§ Available data

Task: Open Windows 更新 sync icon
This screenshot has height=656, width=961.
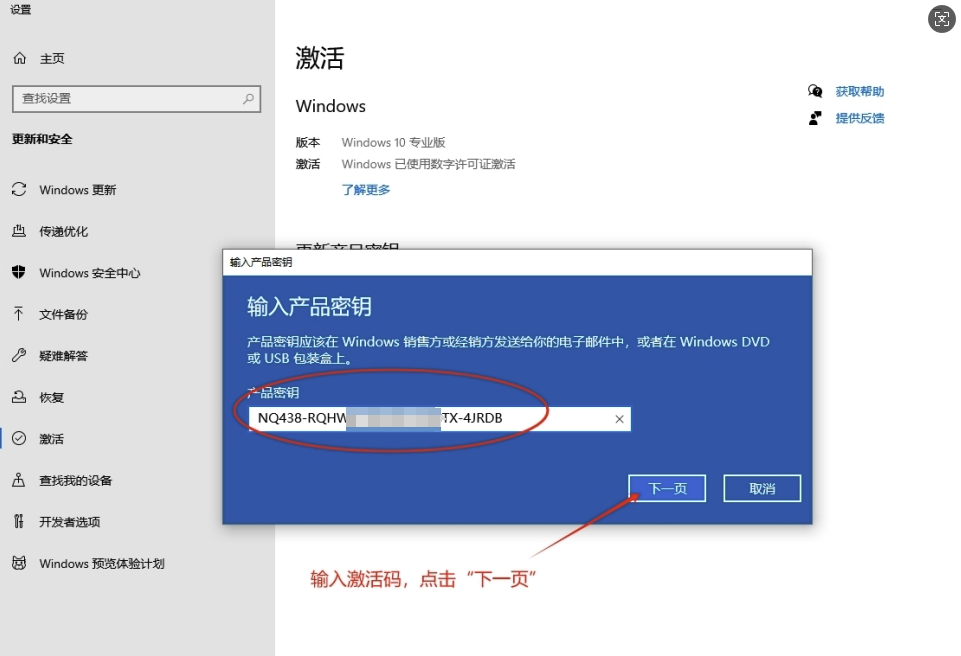Action: [20, 189]
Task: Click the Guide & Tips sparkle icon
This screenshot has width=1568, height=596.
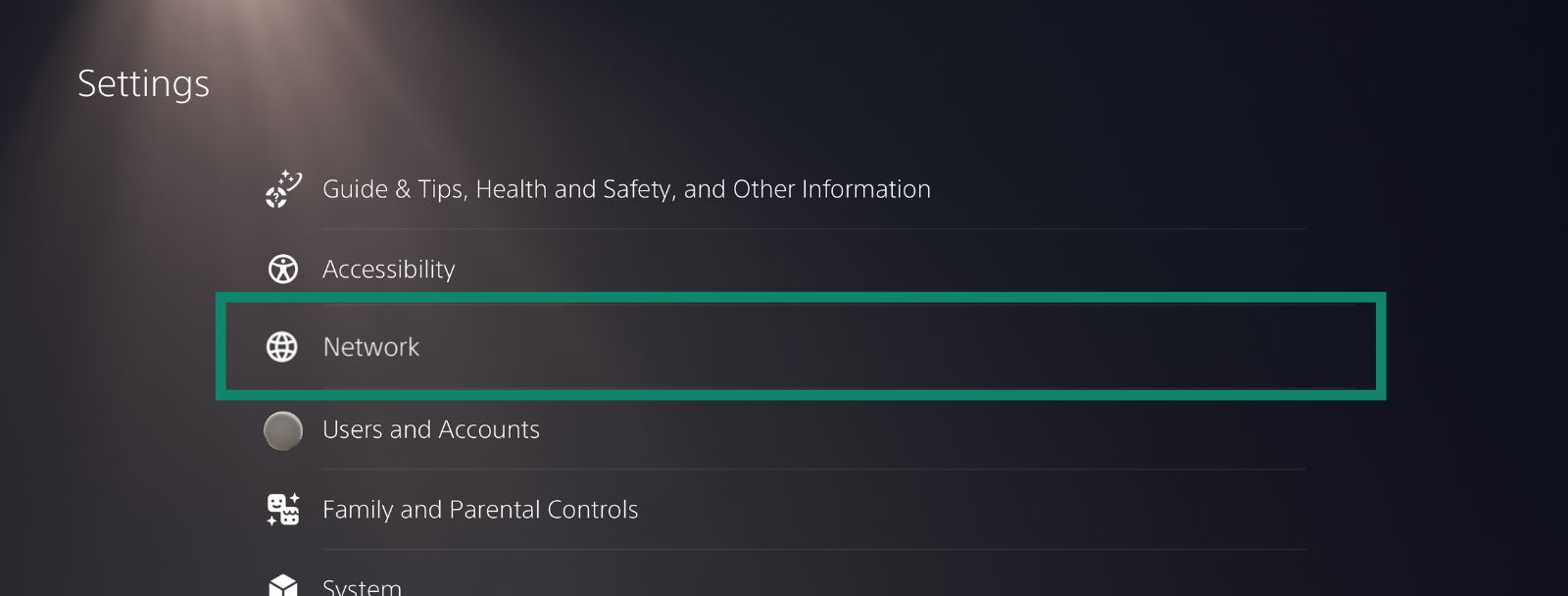Action: tap(283, 189)

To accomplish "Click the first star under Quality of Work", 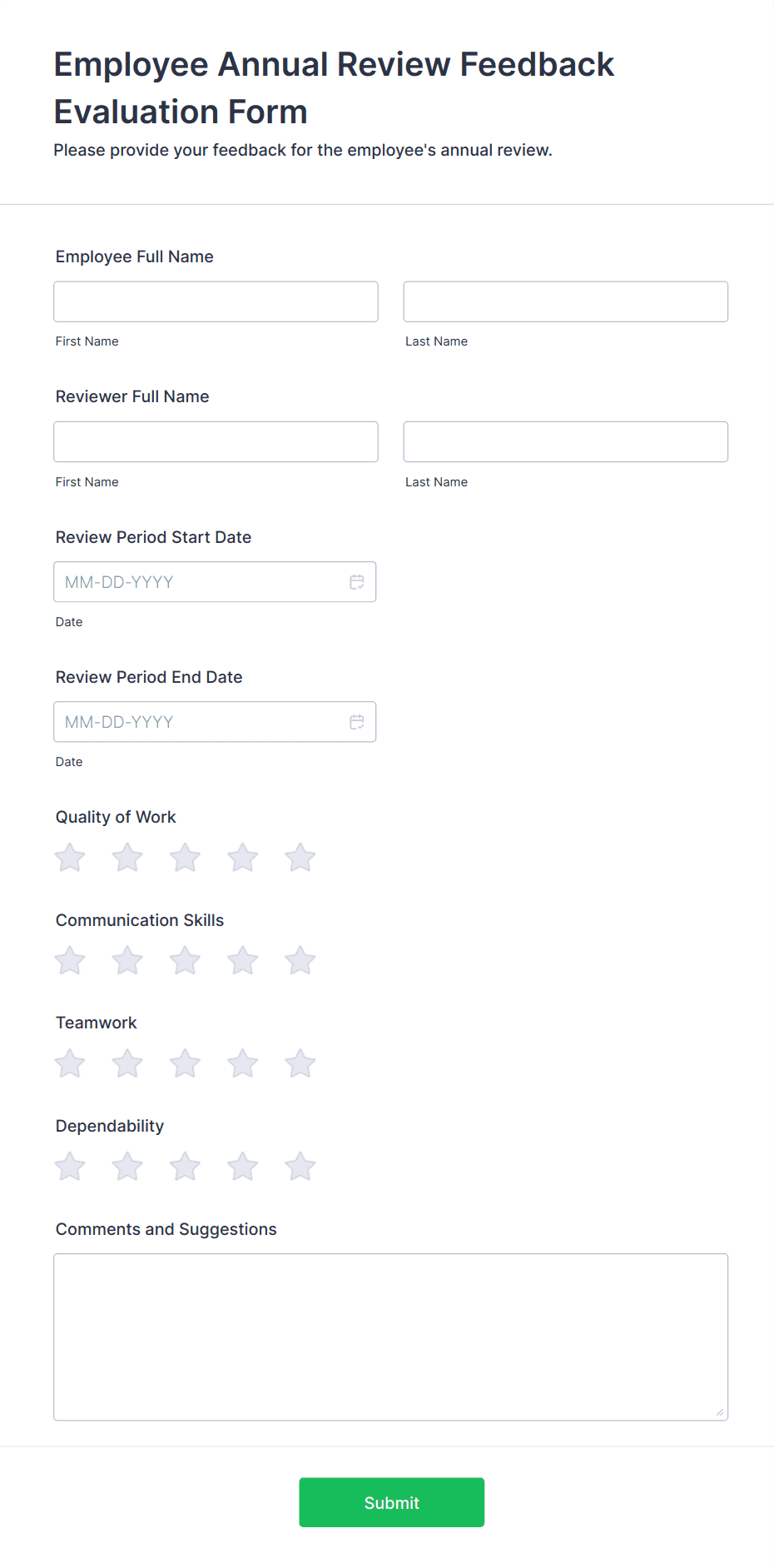I will point(69,857).
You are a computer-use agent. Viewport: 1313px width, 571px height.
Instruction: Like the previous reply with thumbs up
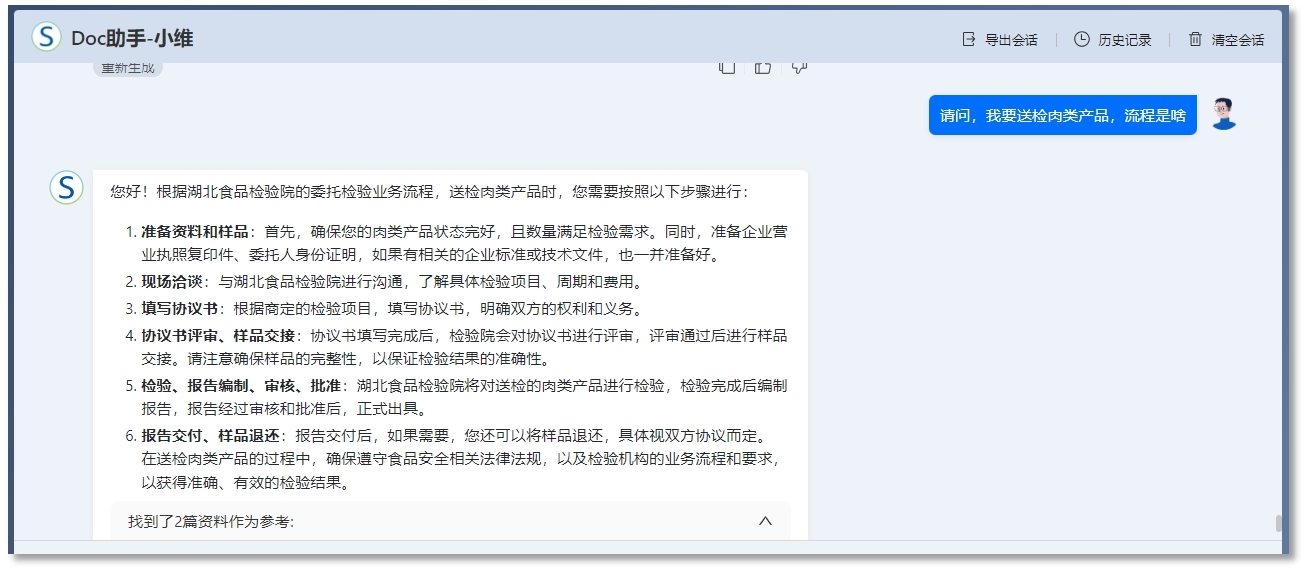coord(763,67)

§ Exercise
Reproduce every line from the listing above that holds the word "Task".

§ Response to the exercise
Task: Open Windows 更新 sync icon
Task: Click the Guide & Tips sparkle icon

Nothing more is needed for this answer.